House of the Dragon has returned for its third season and there is one scene that everyone is talking about – Prince Aemond Targaryen kissing his mother Alicent directly on the lips.
The clips made their way all over X and fans were either amazed and labeled the moment “absolute cinema” or deeply unsettled by it.
A post sharing Olivia Cooke’s later comments on the scene picked up nearly 50,000 views within hours of going live, writes Film News Blitz’s Phoebe Pang.
Not in the books
This scene does not appear in George R.R. Martin’s original work, Fire & Blood, so the writers of the show added it to the TV adaptation on purpose.
Since it aired, showrunner Ryan Condal discussed his reasoning with Entertainment Weekly.
He said that the incident related to trauma that Aemond endured earlier in the season, when his brother dragged him to a brothel as a young boy.
Apparently, Ameond has always lacked the capacity to distinguish between types of affection and the kiss is not so much romantic as it is indicative of a character who “doesn’t have the well-adjusted underpinnings” which most people grow up with.
Actor Ewan Mitchell, who plays Aemond, says his character is someone with a very skewered idea of what affection is and he has had very strange life experiences.
Maybe there is a drop of an Oedipus complex in there.
Actress Cooke, who plays Alicent, called the scene “weird” during an interview and revealed her character will have to tread a delicate balance with a son who is actually quite scary now.

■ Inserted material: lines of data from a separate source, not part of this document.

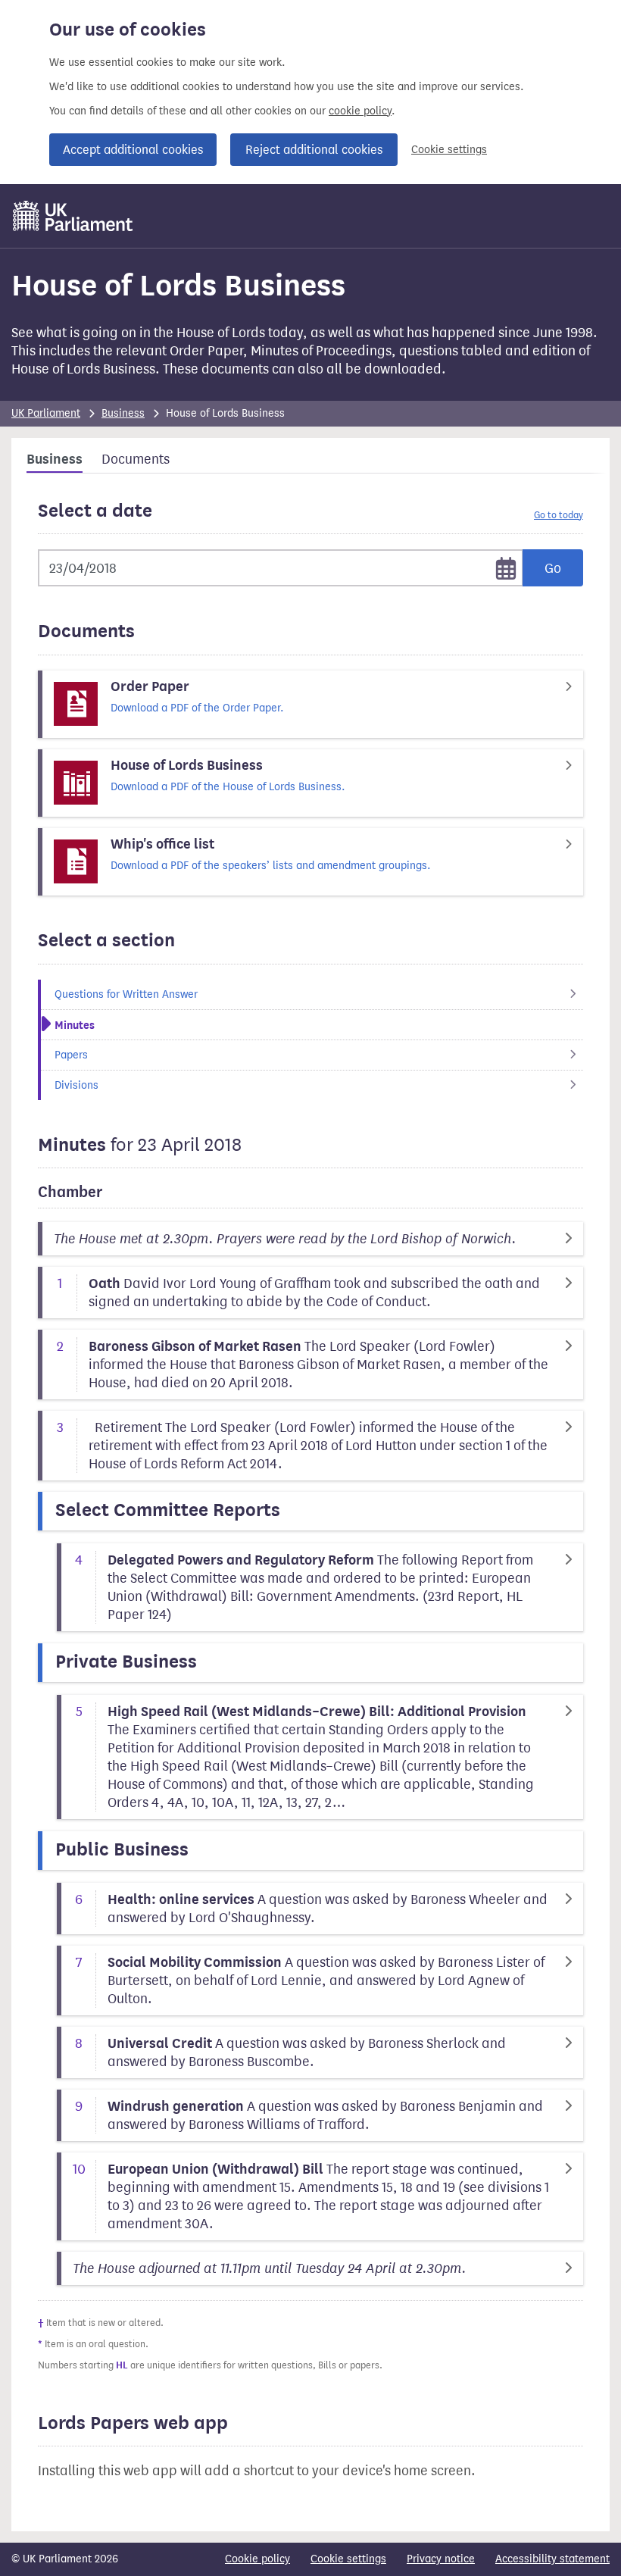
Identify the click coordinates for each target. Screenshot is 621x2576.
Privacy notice (441, 2559)
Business (123, 413)
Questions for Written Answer (126, 994)
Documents (135, 459)
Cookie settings (449, 149)
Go (553, 568)
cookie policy (360, 111)
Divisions (76, 1085)
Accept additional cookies (133, 149)
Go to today (558, 515)
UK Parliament (45, 413)
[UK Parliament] (73, 216)
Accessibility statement (552, 2559)
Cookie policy (257, 2559)
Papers (71, 1055)
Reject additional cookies (313, 149)
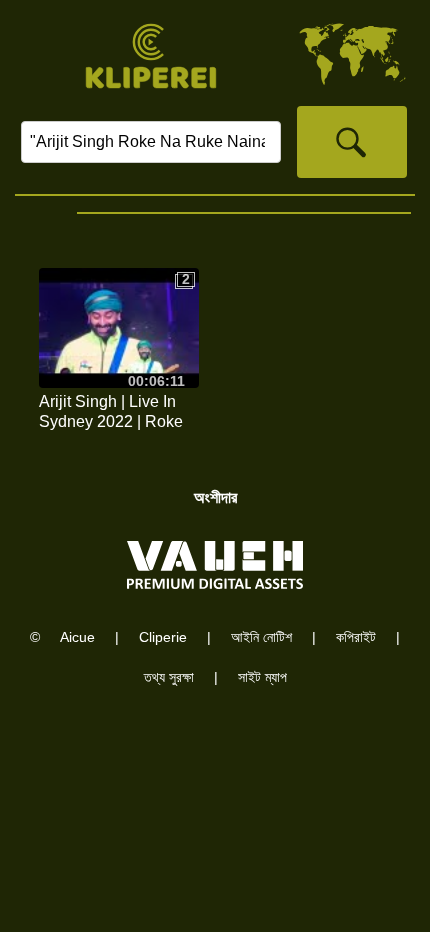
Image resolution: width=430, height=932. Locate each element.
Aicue (77, 637)
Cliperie (163, 637)
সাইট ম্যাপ (262, 677)
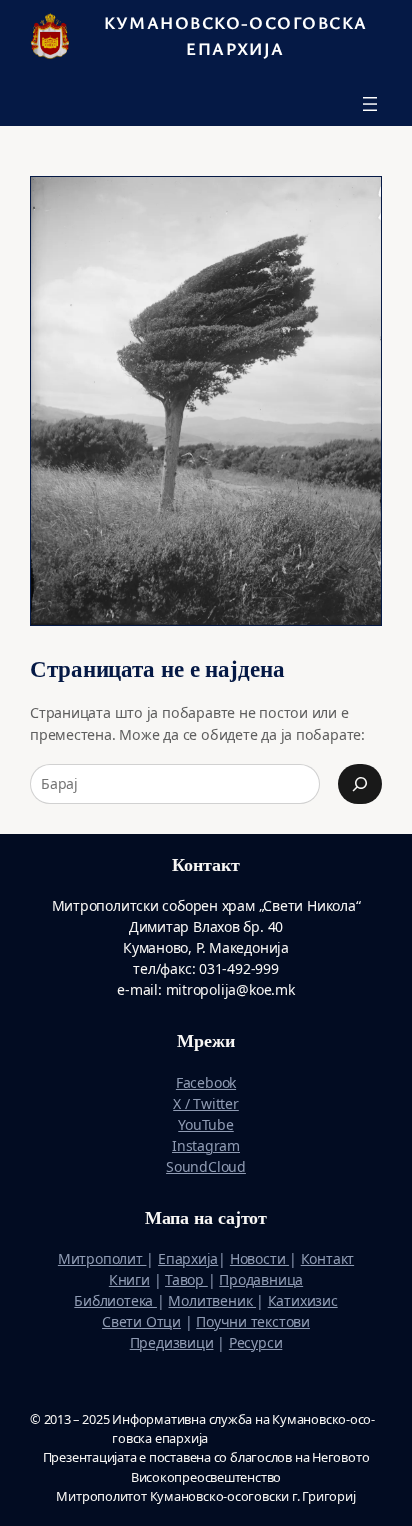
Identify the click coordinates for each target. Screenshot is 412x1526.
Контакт (327, 1258)
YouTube (205, 1124)
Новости (259, 1258)
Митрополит (102, 1258)
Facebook (206, 1082)
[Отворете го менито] (370, 104)
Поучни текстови (253, 1321)
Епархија (188, 1258)
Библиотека (115, 1300)
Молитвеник (212, 1300)
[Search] (360, 784)
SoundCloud (206, 1166)
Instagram (206, 1145)
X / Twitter (206, 1103)
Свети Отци (141, 1321)
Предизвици (172, 1342)
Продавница (261, 1279)
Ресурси (255, 1342)
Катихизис (303, 1300)
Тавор (186, 1279)
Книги (129, 1279)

Why shows reach for moments like this?
Whatever the in-universe explanation, the scene’s online afterlife says something about how television gets discussed now.

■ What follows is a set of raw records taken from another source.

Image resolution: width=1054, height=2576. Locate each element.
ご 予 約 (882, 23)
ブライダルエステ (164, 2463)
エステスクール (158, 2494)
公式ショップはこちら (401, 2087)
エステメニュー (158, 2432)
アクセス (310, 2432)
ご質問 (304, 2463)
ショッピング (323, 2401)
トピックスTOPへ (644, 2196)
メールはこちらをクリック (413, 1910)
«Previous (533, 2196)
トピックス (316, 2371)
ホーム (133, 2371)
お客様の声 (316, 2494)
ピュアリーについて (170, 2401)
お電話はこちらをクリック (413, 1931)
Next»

A single moment that makes people stop and rewatch travels further on social media than several episodes of slower, quieter writing even could.

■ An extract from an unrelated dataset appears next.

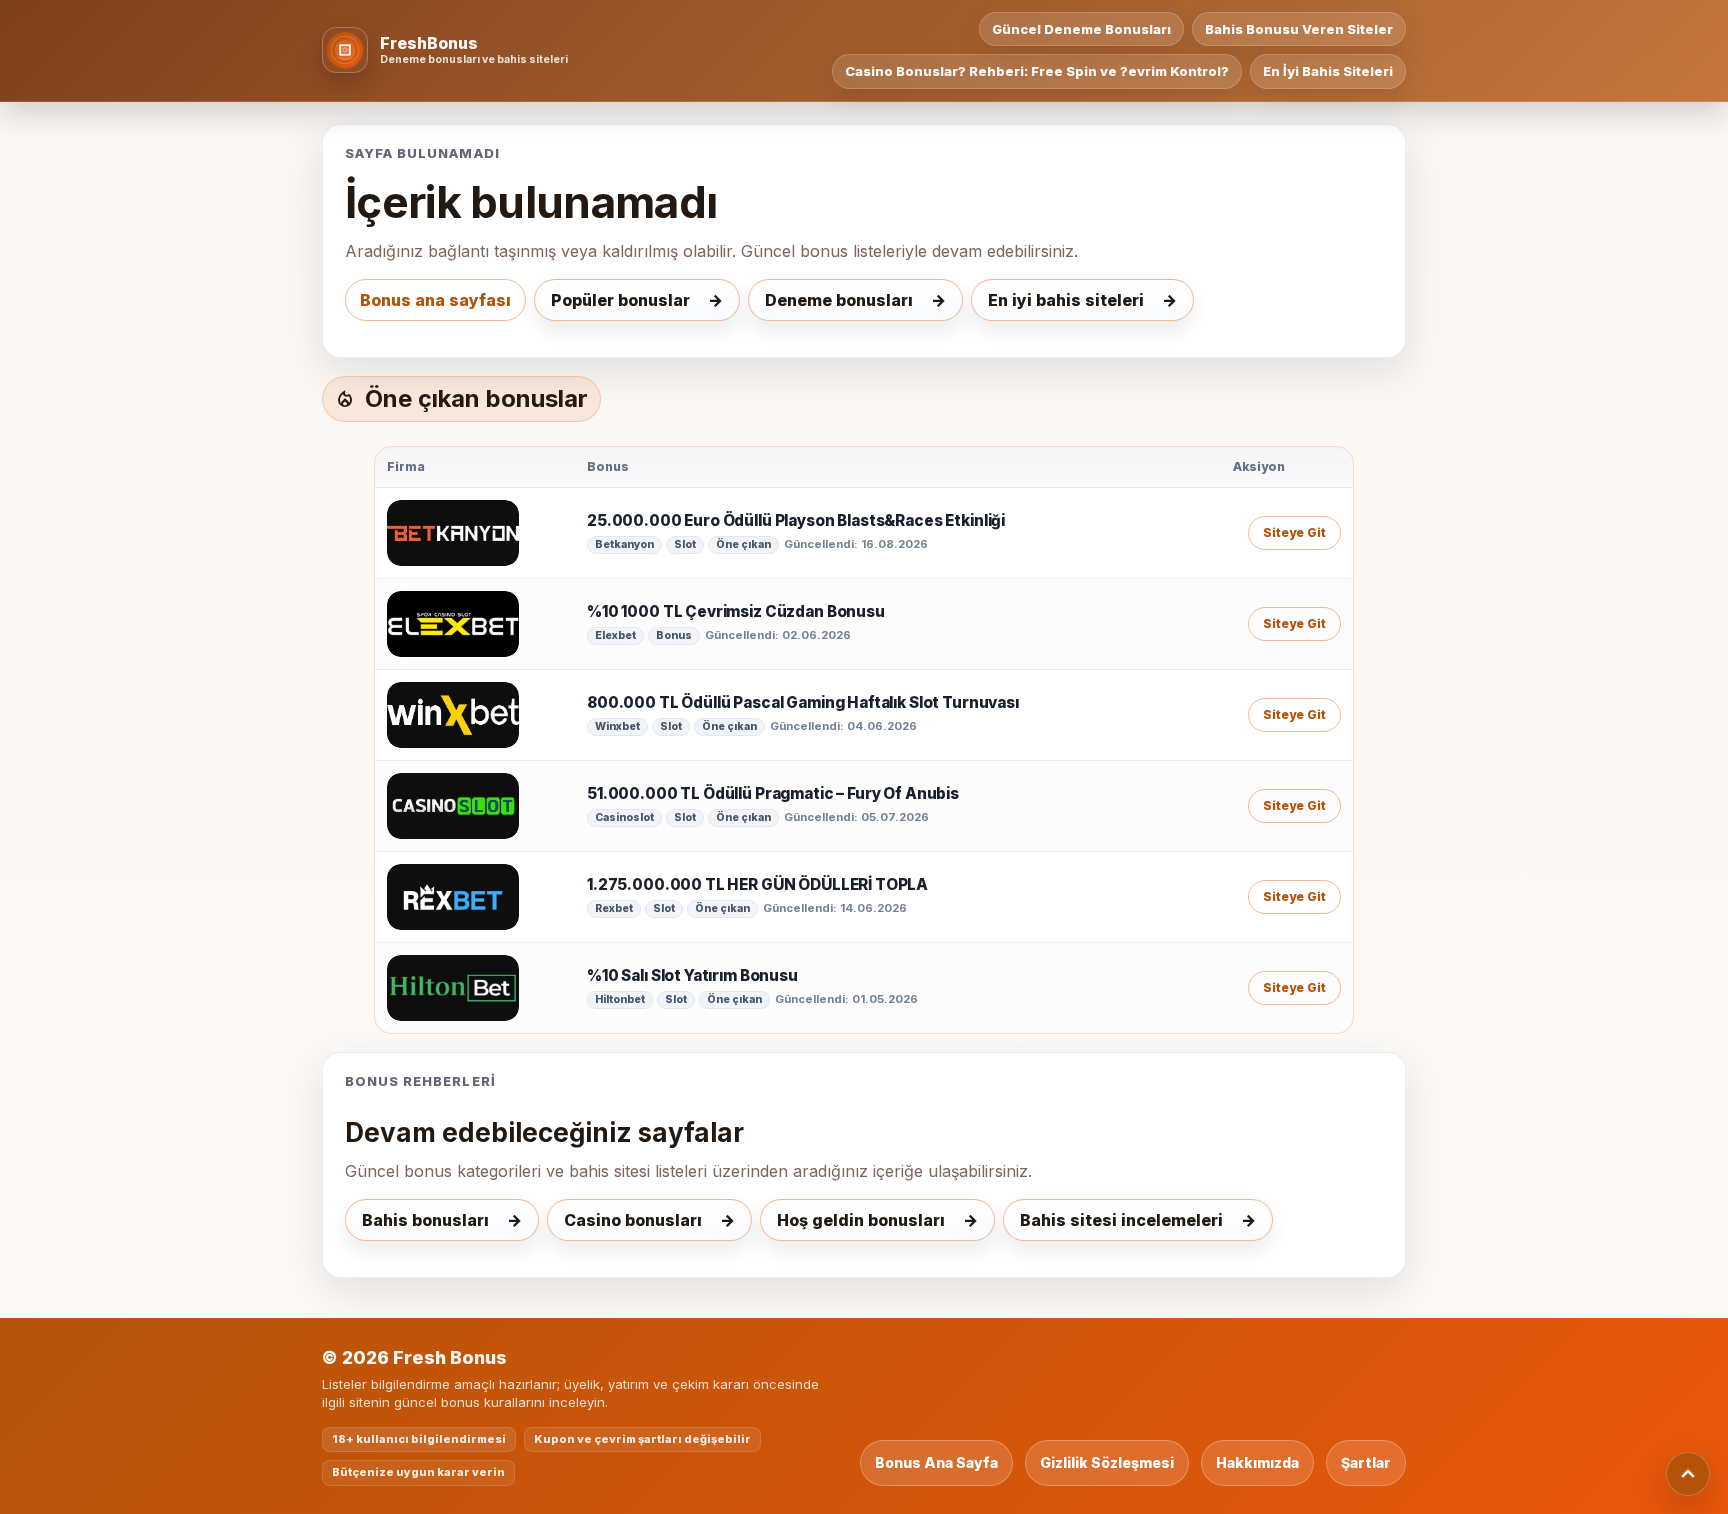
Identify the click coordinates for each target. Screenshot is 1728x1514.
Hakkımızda (1257, 1462)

A show going into its third season, two years after the last one aired, arguably needs exactly that kind of re-entry point to pull casual viewers back in.
It also is not really out of step with the rest of the shoe’s tenure, either.
From the beginning, House of the Dragon has done a good deal of its business in the area of Targaryen awkwardness and unpleasantness, so a scene in which that occurs makes sense within that context.
The larger question
Reviews of the season so far are mostly, broadly very good – and the Rotten Tomatoes score right now is 97%.
But the question this particular moment leaves the viewer with is a good one.
Will the stunt win a show point overall in the long run, or just the loud, brief flash-mob online discourse for one week while we collectively move onto whether the scene was justified by the writing itself?
Seven episodes remain, House of the Dragon has time to answer that in itself.